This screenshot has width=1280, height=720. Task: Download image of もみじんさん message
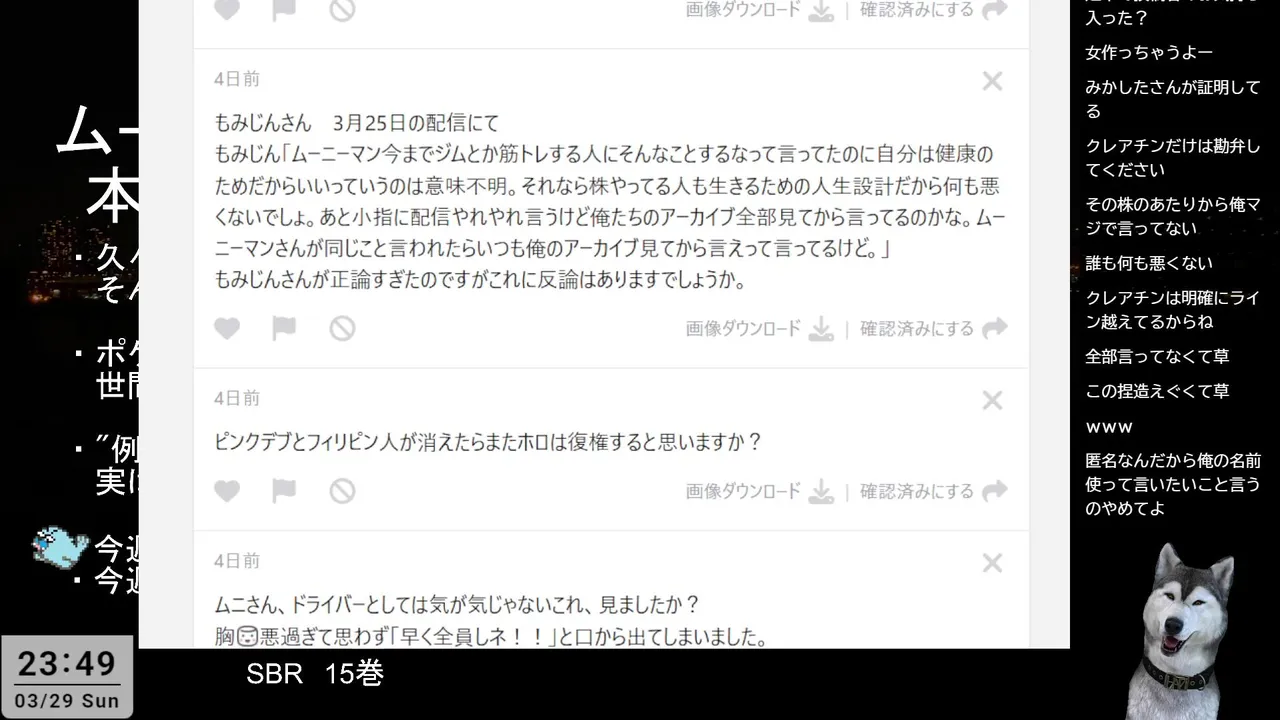760,328
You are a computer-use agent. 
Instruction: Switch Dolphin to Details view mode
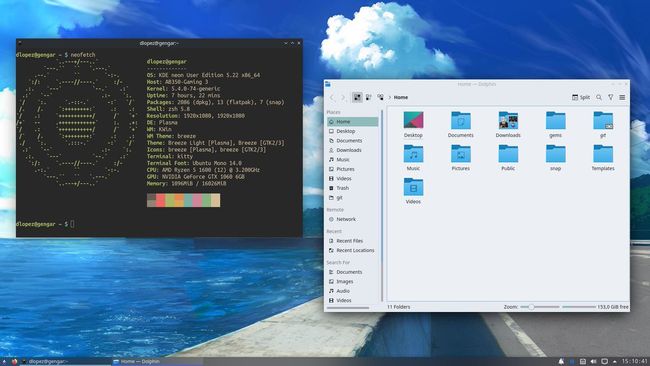[380, 97]
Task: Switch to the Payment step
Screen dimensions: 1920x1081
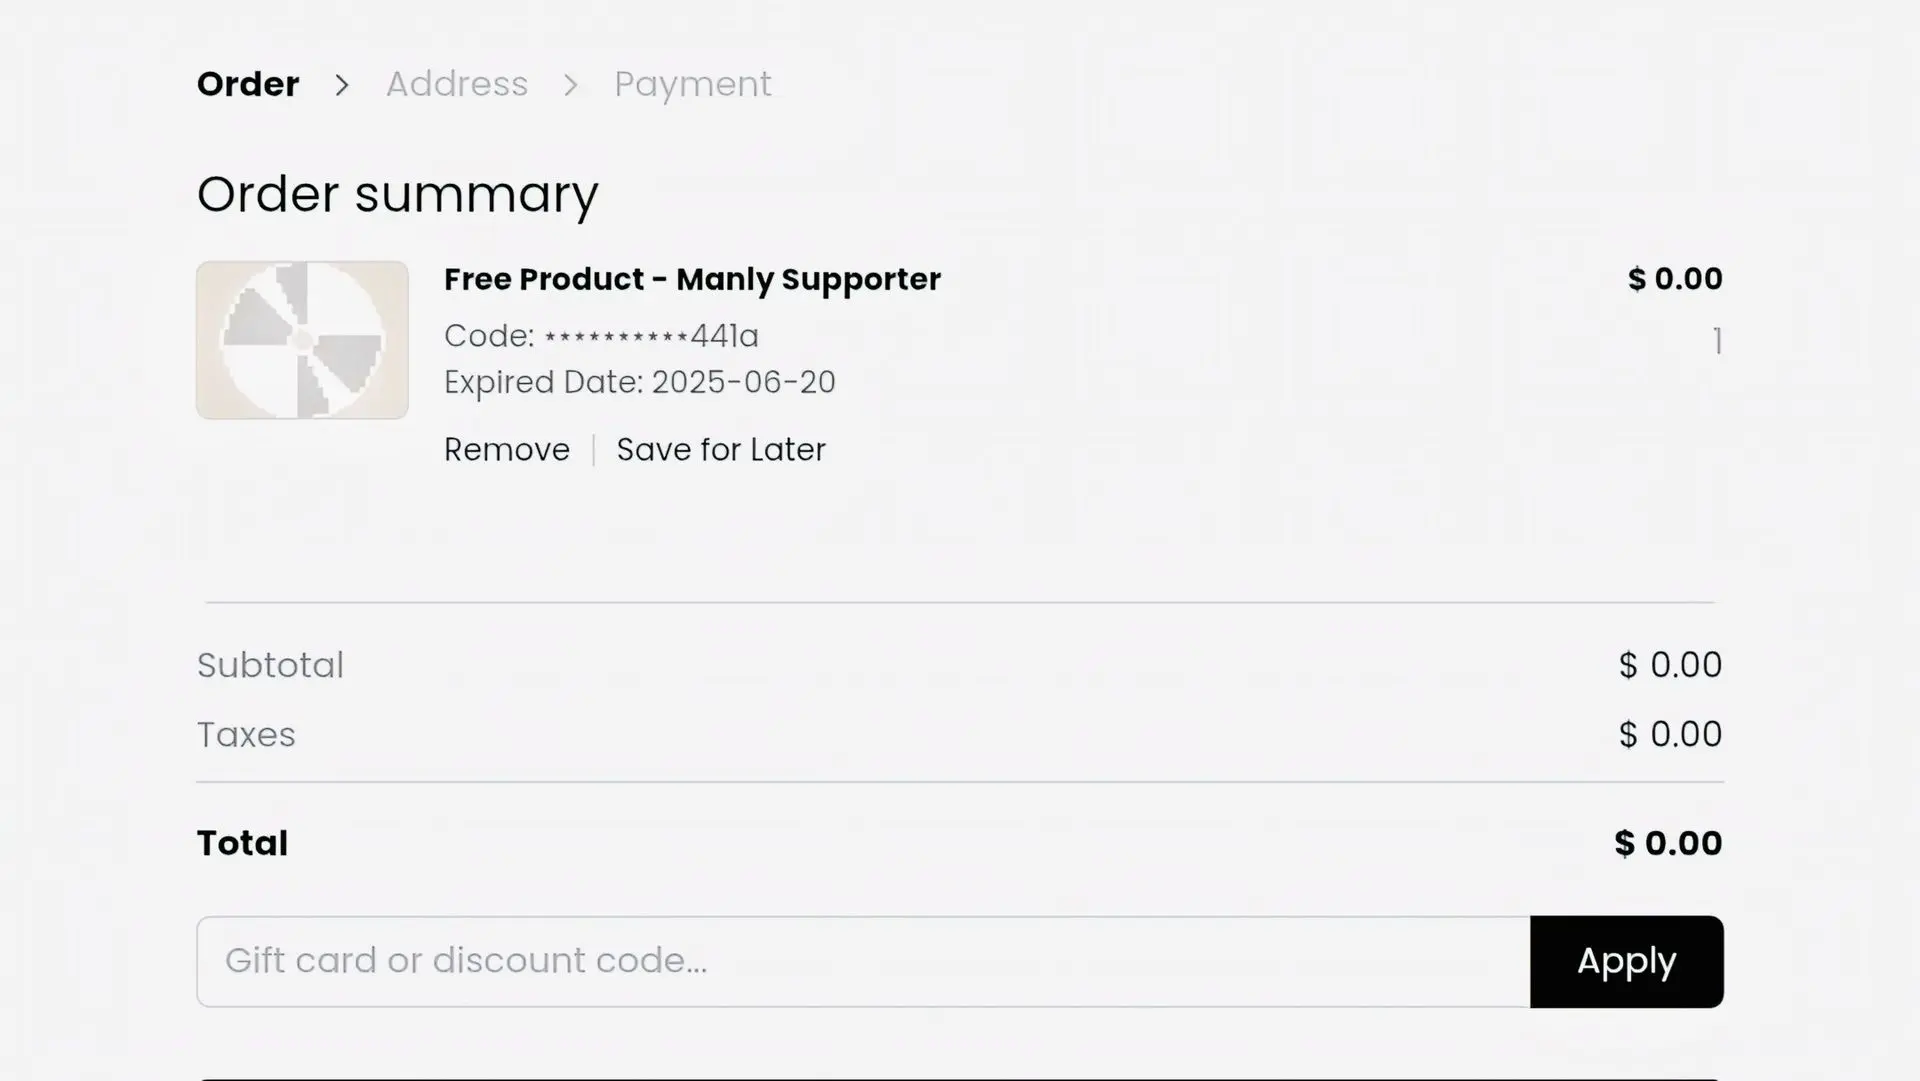Action: coord(693,85)
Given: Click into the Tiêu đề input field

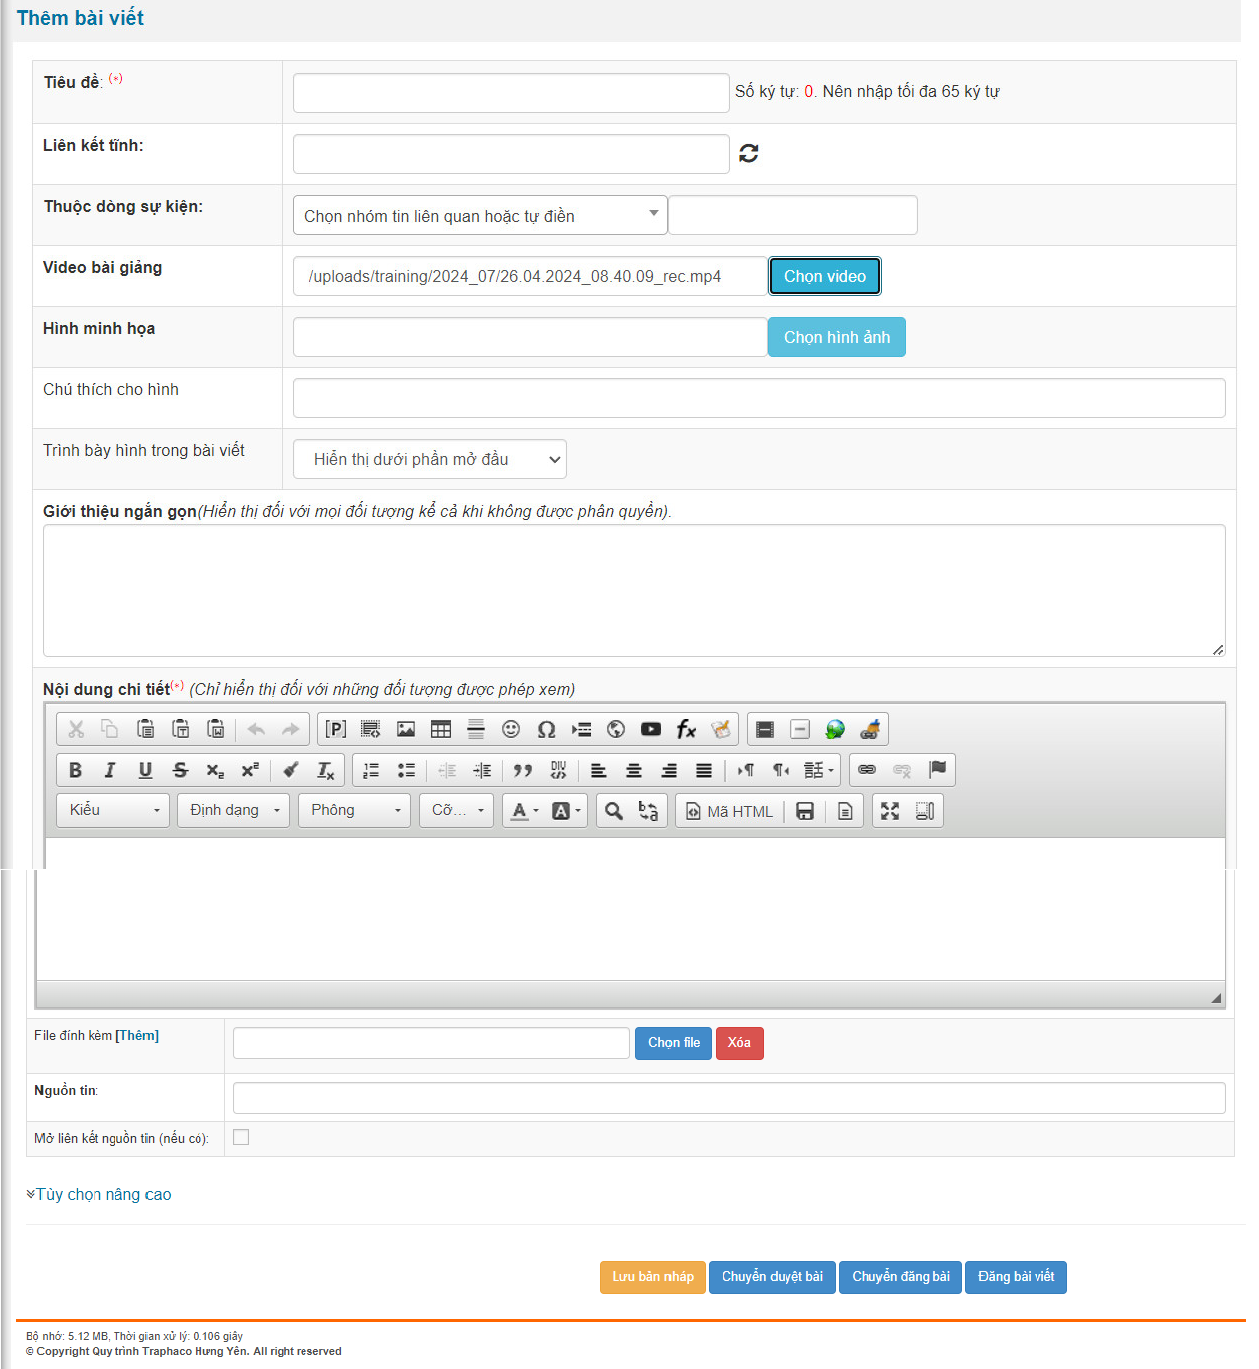Looking at the screenshot, I should pyautogui.click(x=510, y=93).
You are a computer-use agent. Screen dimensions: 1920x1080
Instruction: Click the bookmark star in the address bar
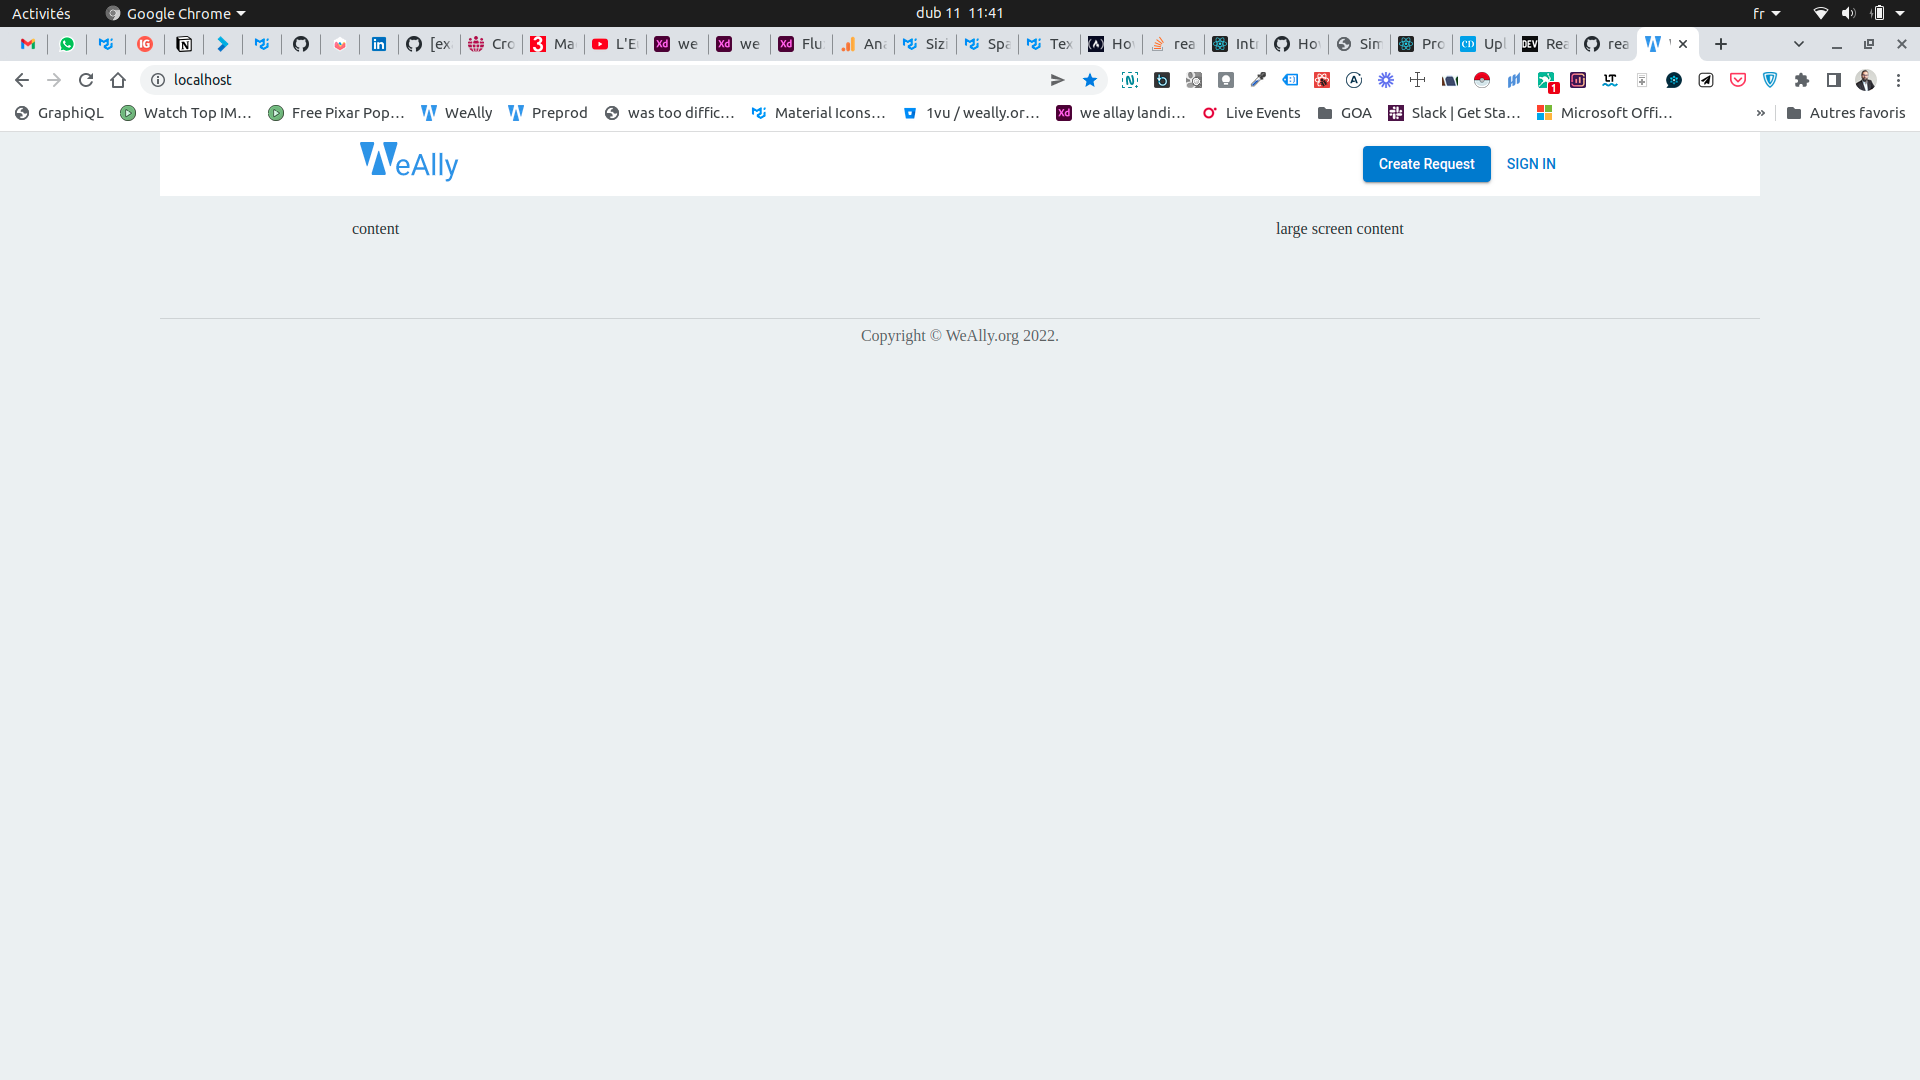pyautogui.click(x=1090, y=80)
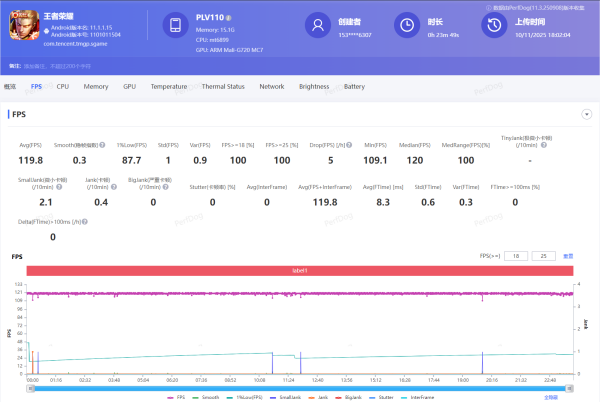This screenshot has height=402, width=600.
Task: Click the blue reset link beside FPS thresholds
Action: [x=569, y=256]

▶ _Written problem_
Reproduce every line above verbatim, omitting the pictures.

▶ _Result of the task_
This screenshot has width=1280, height=720. Task: Download image of もみじんさん message
760,328
You are a computer-use agent. 
Instruction: Switch Dolphin to Details view mode
[380, 97]
Task: Switch to the Payment step
Screen dimensions: 1920x1081
Action: coord(693,85)
Given: Click into the Tiêu đề input field

Looking at the screenshot, I should pyautogui.click(x=510, y=93).
You are a computer-use agent. Screen dimensions: 1920x1080
Instruction: Click the bookmark star in the address bar
pyautogui.click(x=1090, y=80)
This screenshot has height=402, width=600.
Task: Click the blue reset link beside FPS thresholds
Action: [x=569, y=256]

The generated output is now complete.